In his debut last month at a Prix St. Georges-level show in Nottingham, N.H., OTTB Real Gentleman took a fourth-place ribbon against seasoned Warmblood competitors, putting in a flowing, steady and brilliant test, says his owner and businesswoman Ann Seamonds.
Barn name: Rio
Sire: Gone for Real
Dam: Sunshine Star, by Star de Naskra
Foal date: Feb. 5, 2006“It was a very hot day, and he was very, very obedient,” she says. “Though his tempi changes had a couple of little baubles, he basically knocked it out of the park.”
Ridden by Bethany Larsen and trained by Pan Am Games-winning dressage rider Mary Howard of Brentwood, N.H., Real Gentleman showed “flashes of brilliance in the expression of his gaits” during a performance that capped off a wonderful and unexpected journey.
The path from racetrack to show ring began in 2012, after Seamonds purchased the OTTB with the simple goal of helping to re-train a retired racehorse for a second career. At the time, her goals were simple; to be close to a horse, and to watch him find a new path for himself. “It wasn’t about the destination, it was about the journey,” she says.
But shortly after he arrived at Five Stars Farm in Brentwood, where Real Gentleman lives and trains with Mary Howard and his rider, Seamonds realized her horse, nicknamed Rio, was telling her he was ready for bigger and better things.
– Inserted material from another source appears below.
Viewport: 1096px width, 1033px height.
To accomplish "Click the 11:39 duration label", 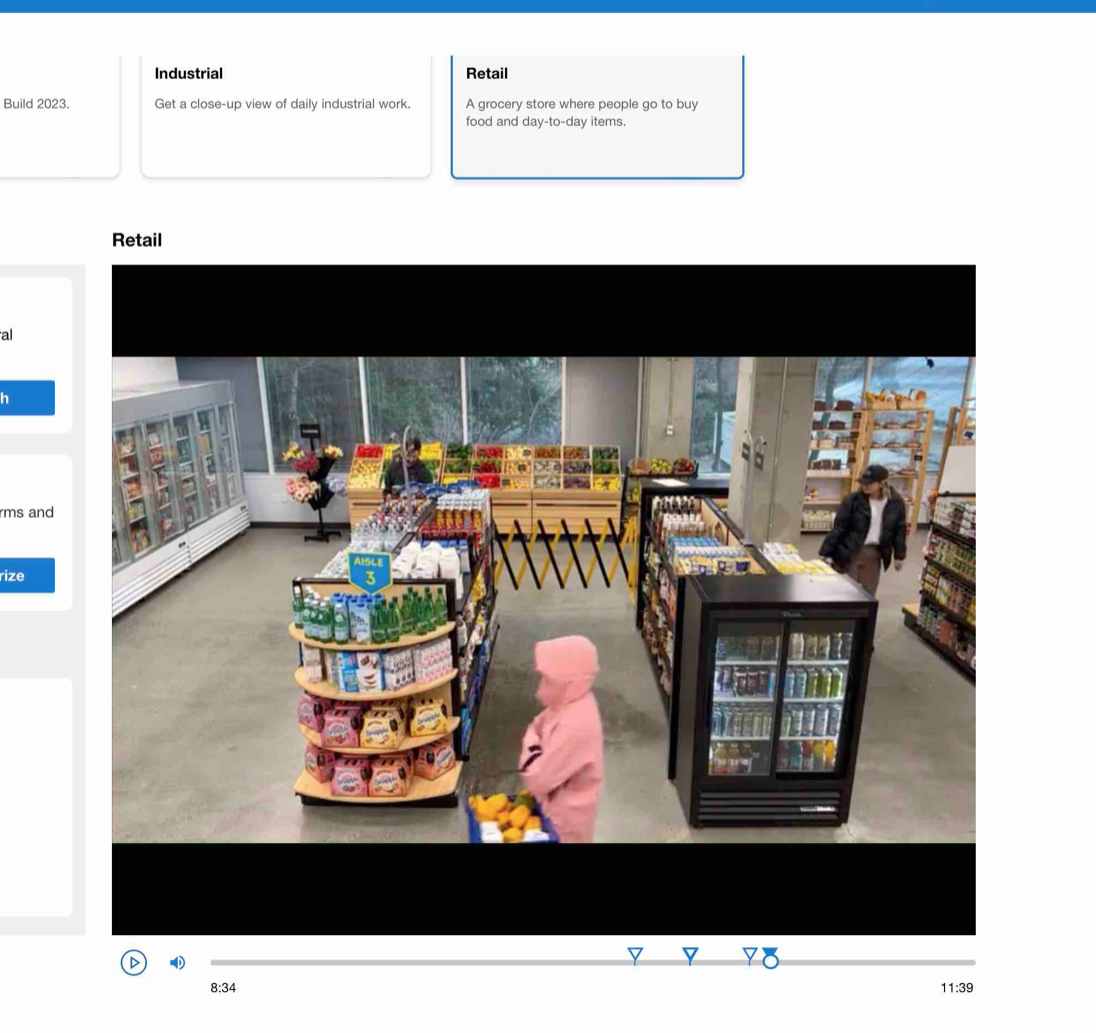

“I would watch his lessons and could feel when he understood something. For me, that was the biggest joy,” she says.
Though he always had the mind for dressage, he had to work hard to build the muscular strength to do what comes naturally to the sport-bred Warmbloods, she adds.
“It took Rio a long time to develop the strength to do these movements. He’s now to the point in the medium trot where you do see the brilliance because he’s really strong and relaxed though his back. He can lift himself off the ground now,” she says.
His poise and balance was so impressive during a fourth-level test last year that a show spectator approached Seamonds and asked to sit with her to watch the performance.
“This spectator told me she had noticed Rio was a Thoroughbred and asked if she could watch with me. She later said she didn’t think what he’d accomplished was even possible for a Thoroughbred,” Seamonds says. “That comment meant so much to me. It just validated everything I feel about this horse. Even if he never sets foot in the show ring again, he has done so much good by showing other people how great Thoroughbreds can be at Dressage.”
She adds, “Rio absolutely belongs in Warmblood company.”
Following his successful debut at Prix St. Georges, Seamonds plans to enter him in another show at the same level in August. And as he trains, Seamonds has doubled down on her commitment to OTTBs.
On June 21, she purchased OTTB Smokey’s Honor after seeing his ad on the Retired Racehorse Project’s Trainer Listing. Smokey came through Parx Racing’s Turning for Home program, and was under the care and training of Jessi Werner and Phoenix Equine Services at the time. Seamonds decided immediately that the OTTB’s big, elastic gait was ideal for her next Dressage horse.
Both OTTBs are ambassadors for the breed in an arena where very few competitors started off as racehorses.
“Warmbloods have been purposely bred for a long time. There are dressage lines and jumping lines. But what I hope Rio and Smokey show is that you can train the same movement into a Thoroughbred,” she says. “It may come more naturally to the Warmbloods, but Thoroughbreds are also really capable of amazing things in the dressage ring.”